**Excerpt to read**
BEGIN

Control of epigenomic landscape and development of fetal male germ cells through L-serine metabolism

Sex-specific metabolic characteristics emerge in the mouse germline after reaching the genital ridges around embryonic day 10.5, coinciding with the initiation of sexual differentiation. However, the impact of such metabolic characteristics on the development of male and female germ cells remains unclear. In this study, we observed the specific upregulation in male fetal germ cells of D-3-phosphoglycerate dehydrogenase (PHGDH), the primary enzyme in the serine-glycine–one-carbon (SGOC) metabolic pathway. A concurrent increase was observed in a downstream metabolite, S-adenosylmethionine (SAM), a crucial substrate for protein and nucleic acid methylation. Inhibiting PHGDH in fetal testes resulted in reduced SAM levels in germ cells, accompanied by increases in the number of germ cells and the undifferentiated spermatogonia ratio. Furthermore, PHGDH inhibition led to a decrease in the methylation of histone H3 and DNA, resulting in aberrations in gene expression profiles. In summary, our findings underscore the significant role of certain metabolic mechanisms in the development of male germ cells. Overall design: To ivestigate the role of serine metabolic pathways in male germ cell differentiation, we prepared male germ cells sorted from cultured fetal testes with the addition of DMSO (control) or CBR-5884 (a inhibitor of serine metabolism). We then performed RNA-seq analysis of 2 different conditions with 2 biological replicates.

END

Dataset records
BEGIN

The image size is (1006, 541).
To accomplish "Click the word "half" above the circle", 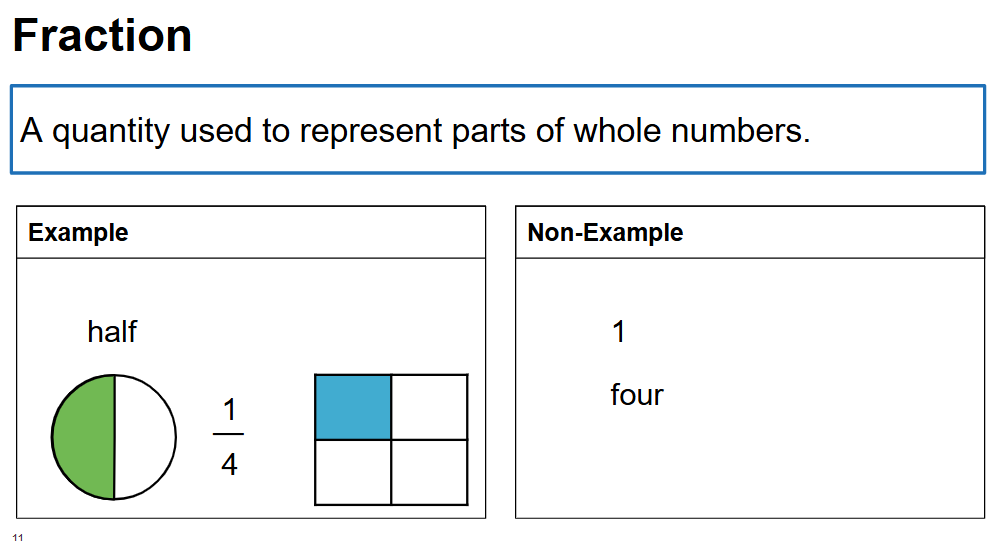I will 112,331.
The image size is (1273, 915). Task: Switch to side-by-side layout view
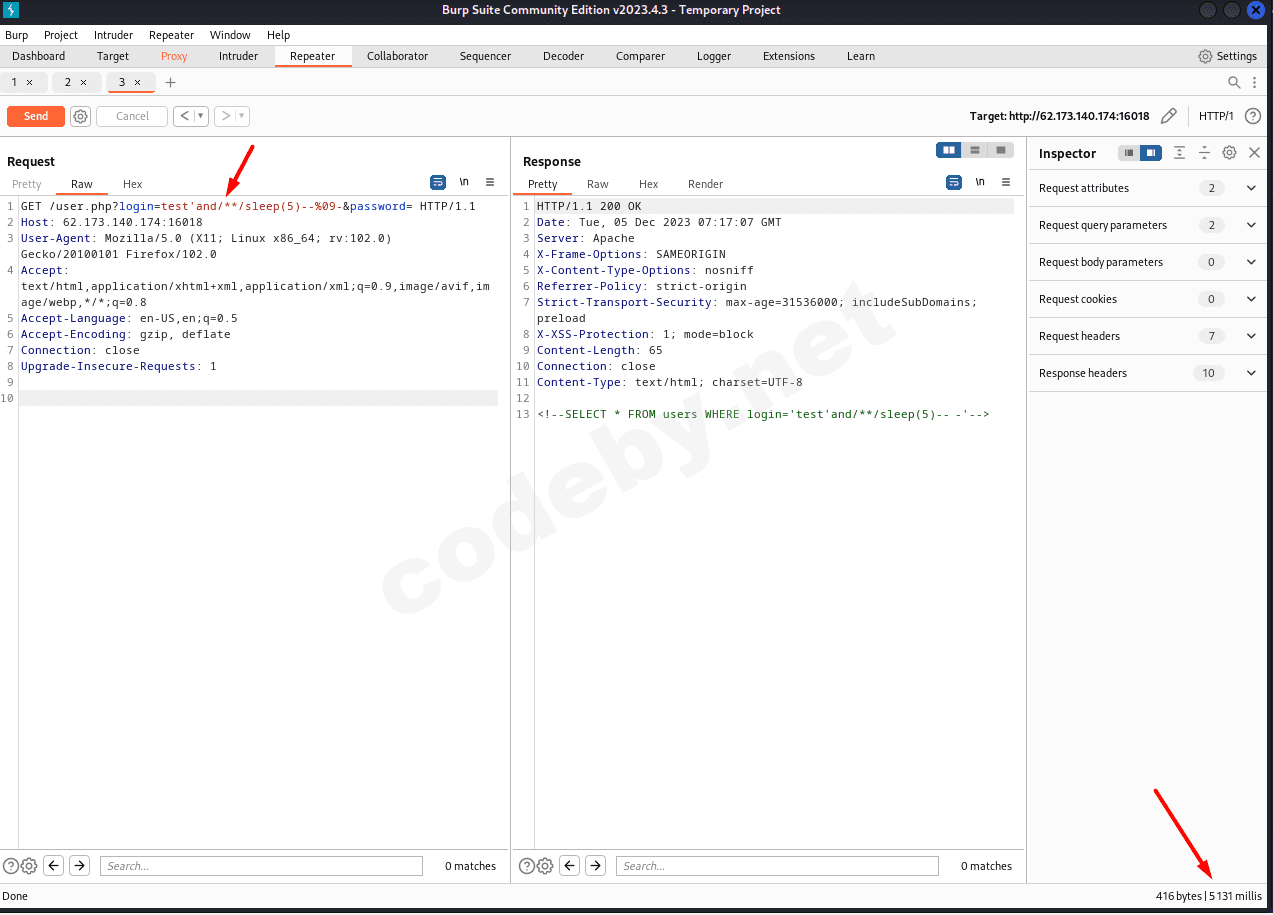(948, 150)
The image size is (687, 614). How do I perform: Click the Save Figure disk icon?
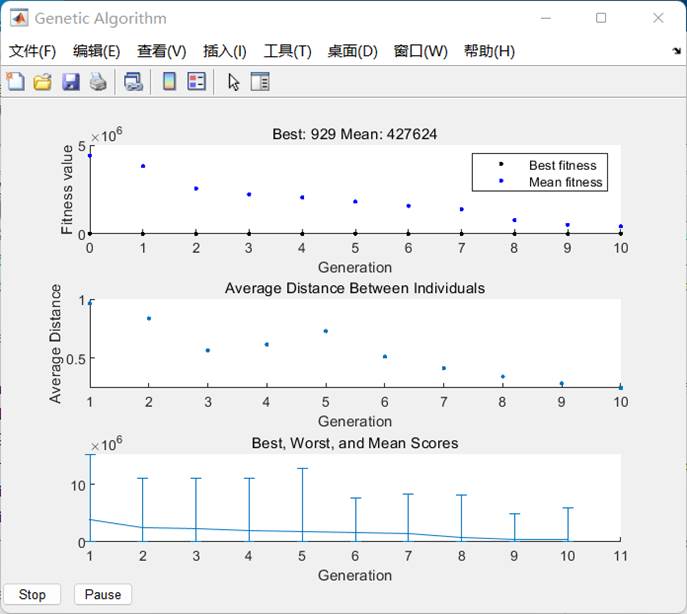coord(70,83)
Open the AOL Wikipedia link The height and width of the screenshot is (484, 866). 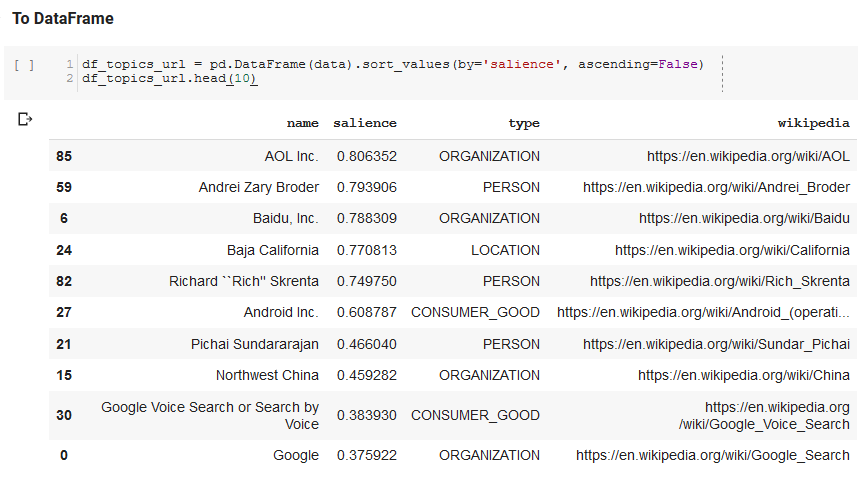click(x=748, y=156)
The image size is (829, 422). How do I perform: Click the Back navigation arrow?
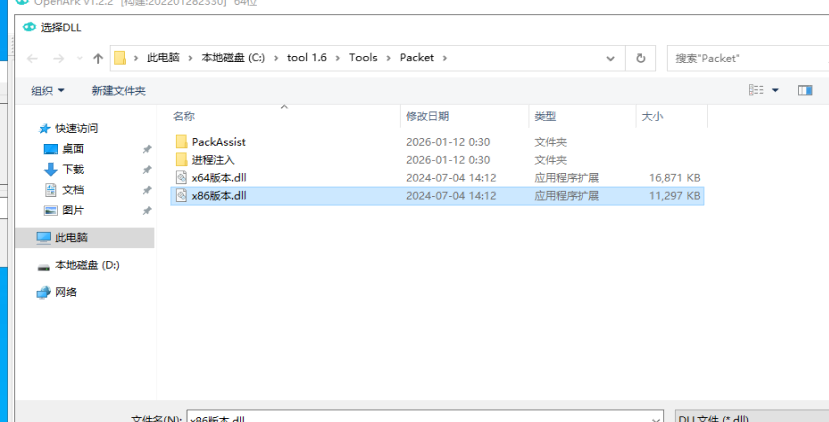[33, 58]
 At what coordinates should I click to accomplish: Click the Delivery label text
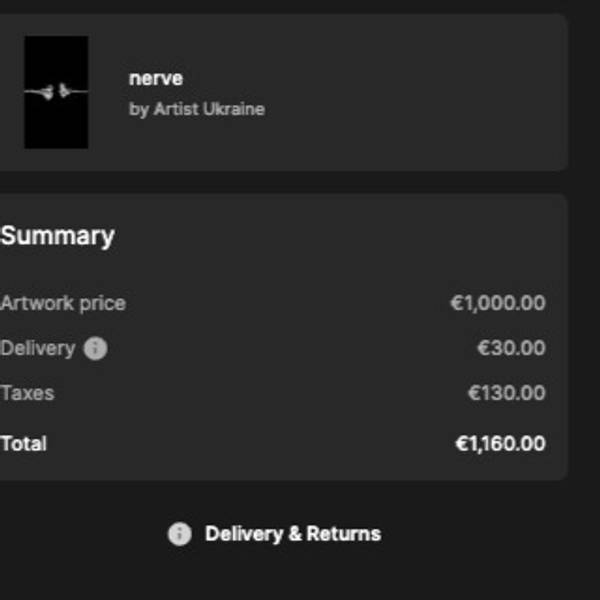pos(38,348)
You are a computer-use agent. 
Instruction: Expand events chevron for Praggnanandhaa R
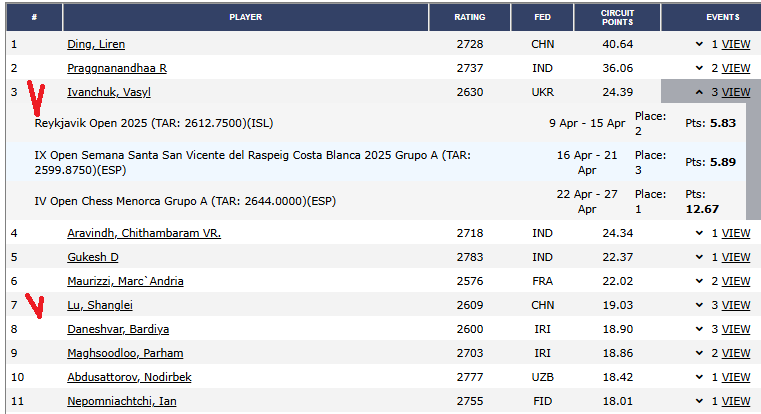(699, 68)
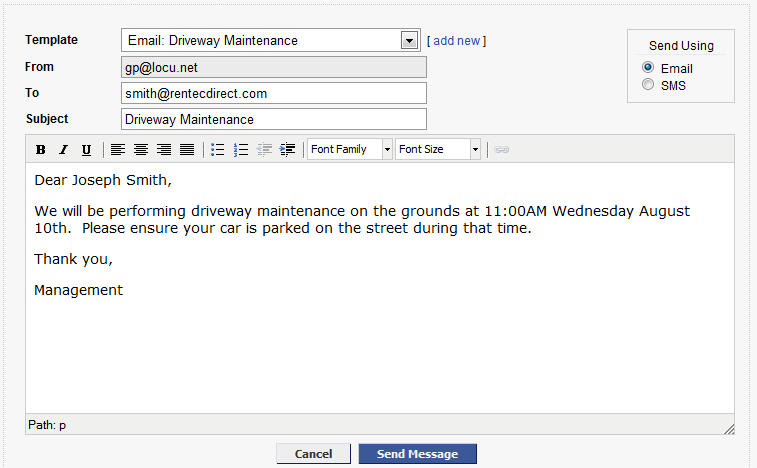Toggle underline text formatting
Viewport: 757px width, 468px height.
click(x=86, y=150)
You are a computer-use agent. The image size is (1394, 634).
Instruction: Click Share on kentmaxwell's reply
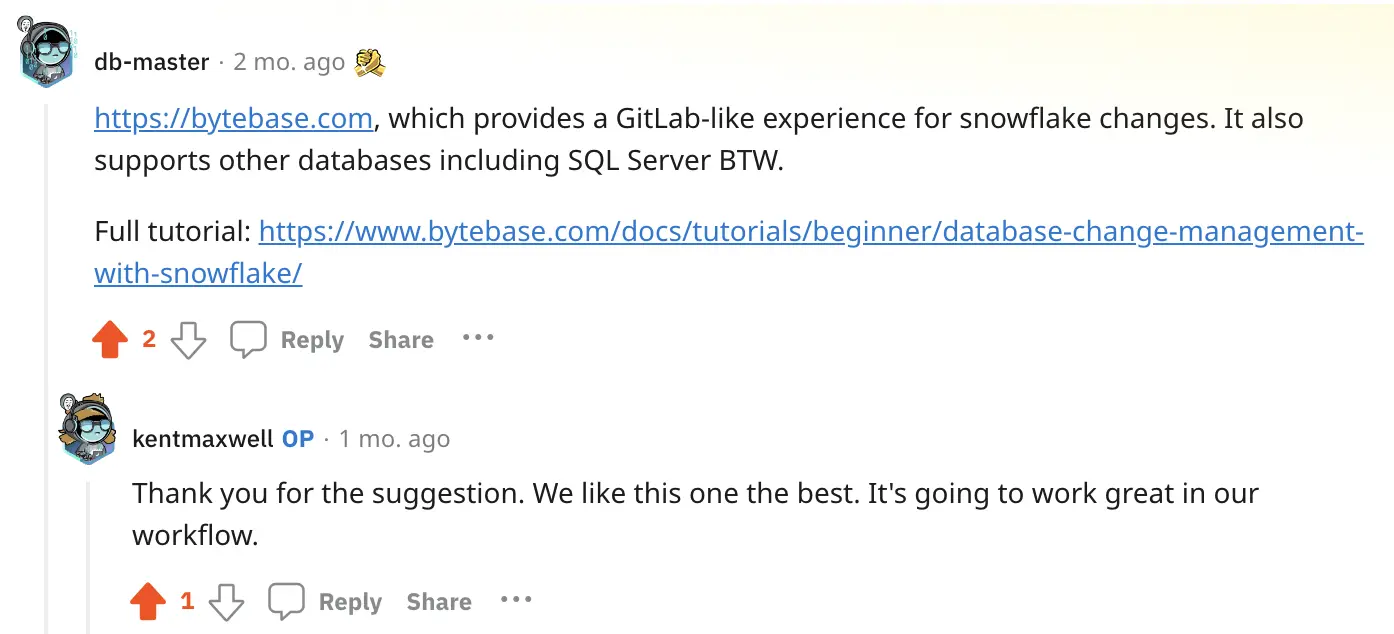pyautogui.click(x=438, y=601)
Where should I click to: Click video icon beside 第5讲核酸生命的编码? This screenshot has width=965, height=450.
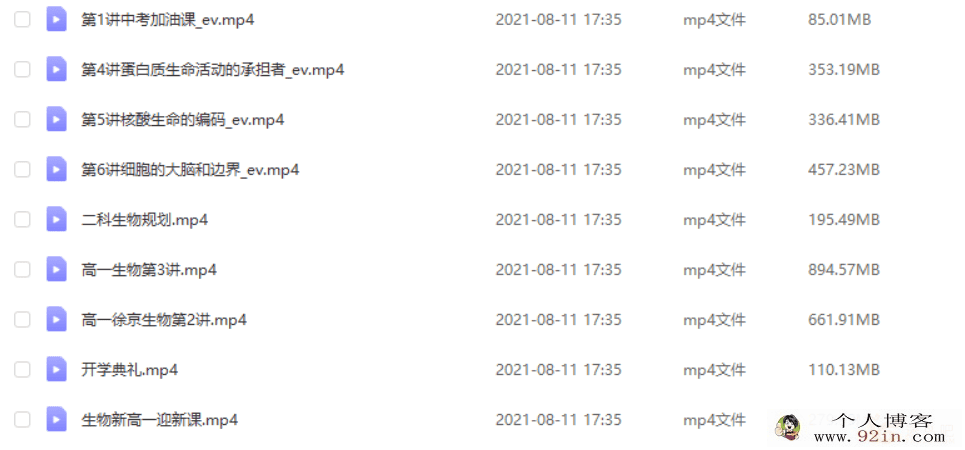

END

In the abstract on L-serine metabolism in fetal male germ cells, which compound was added to the cultured fetal testes as the control condition?

DMSO